INPUT ROWS –
++++++

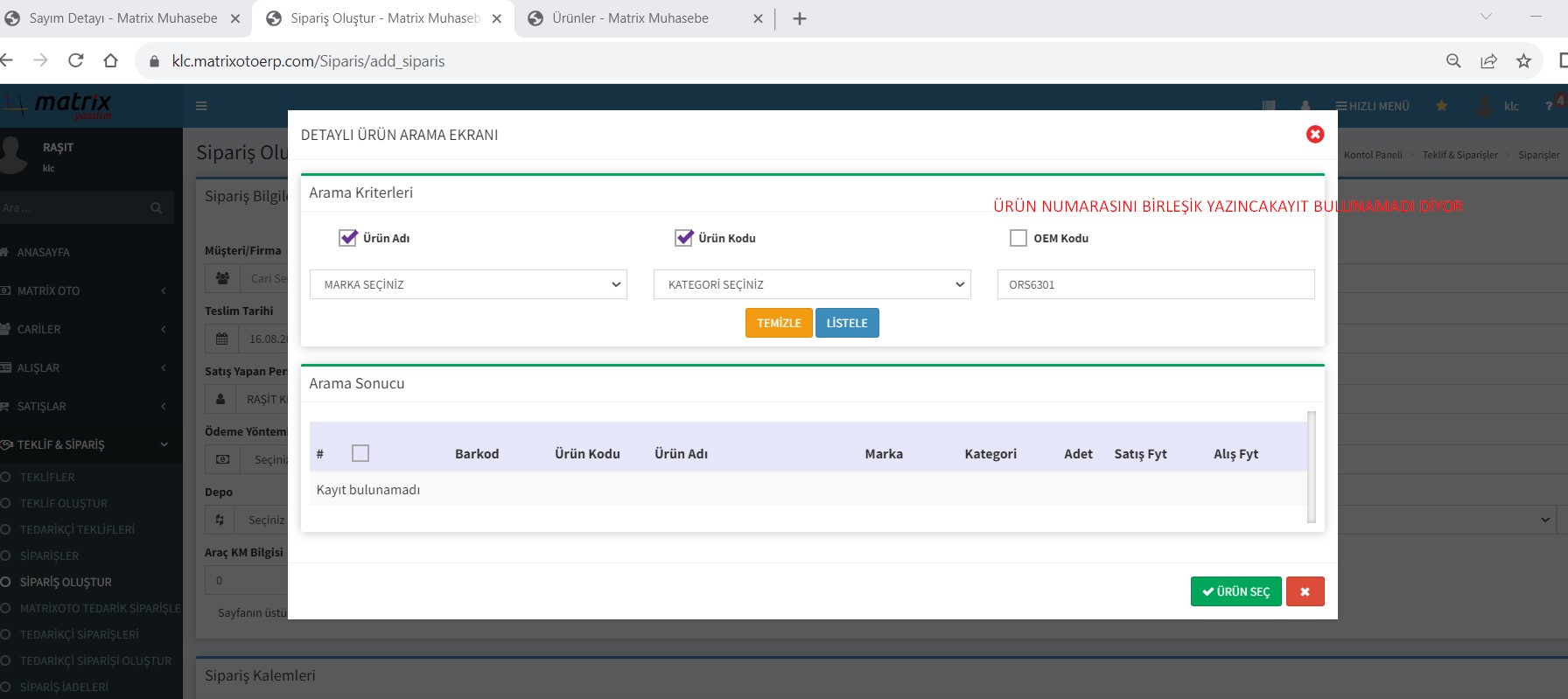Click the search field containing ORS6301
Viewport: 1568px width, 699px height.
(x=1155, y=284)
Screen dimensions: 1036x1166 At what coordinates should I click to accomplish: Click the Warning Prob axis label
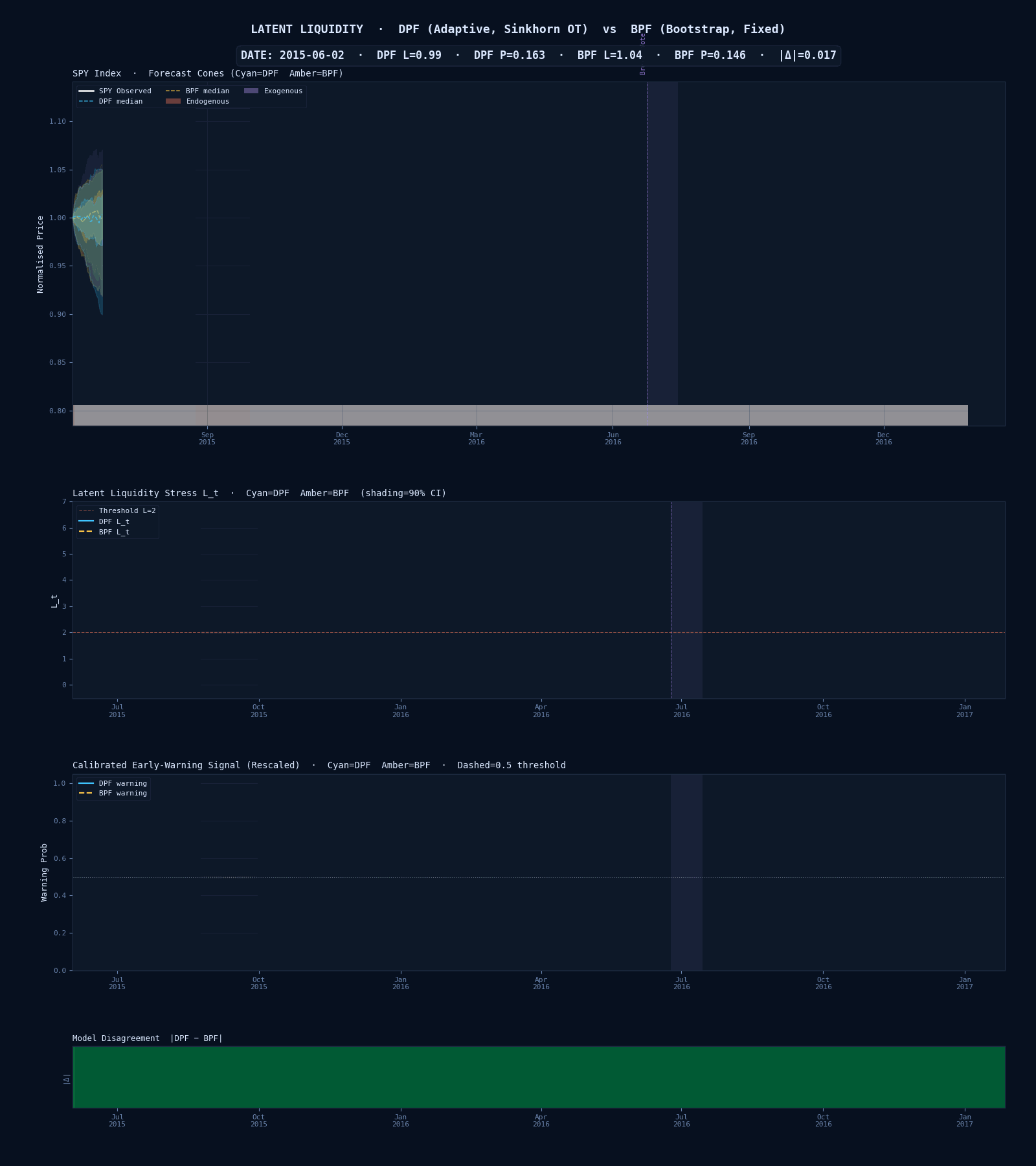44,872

++++++

EXERCISE PROMPT –
Rewrite all of the data above as a numbered list with no blank lines. Leave out the pictures.

CORRECT OUTPUT –
1. Click the search field containing ORS6301
2. Viewport: 1568px width, 699px height.
3. (x=1155, y=284)
4. Screen dimensions: 1036x1166 At what coordinates should I click to accomplish: Click the Warning Prob axis label
5. 44,872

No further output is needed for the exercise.